Exercise prompt: Copy the records below in full, changing no character.

Record extracts:
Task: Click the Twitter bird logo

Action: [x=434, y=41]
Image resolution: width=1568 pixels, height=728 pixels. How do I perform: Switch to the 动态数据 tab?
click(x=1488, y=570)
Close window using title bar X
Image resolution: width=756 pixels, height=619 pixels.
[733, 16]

Written reply:
Task: Click the Twitter bird logo

Action: [x=434, y=41]
Image resolution: width=1568 pixels, height=728 pixels. How do I perform: Switch to the 动态数据 tab?
click(x=1488, y=570)
Close window using title bar X
Image resolution: width=756 pixels, height=619 pixels.
[733, 16]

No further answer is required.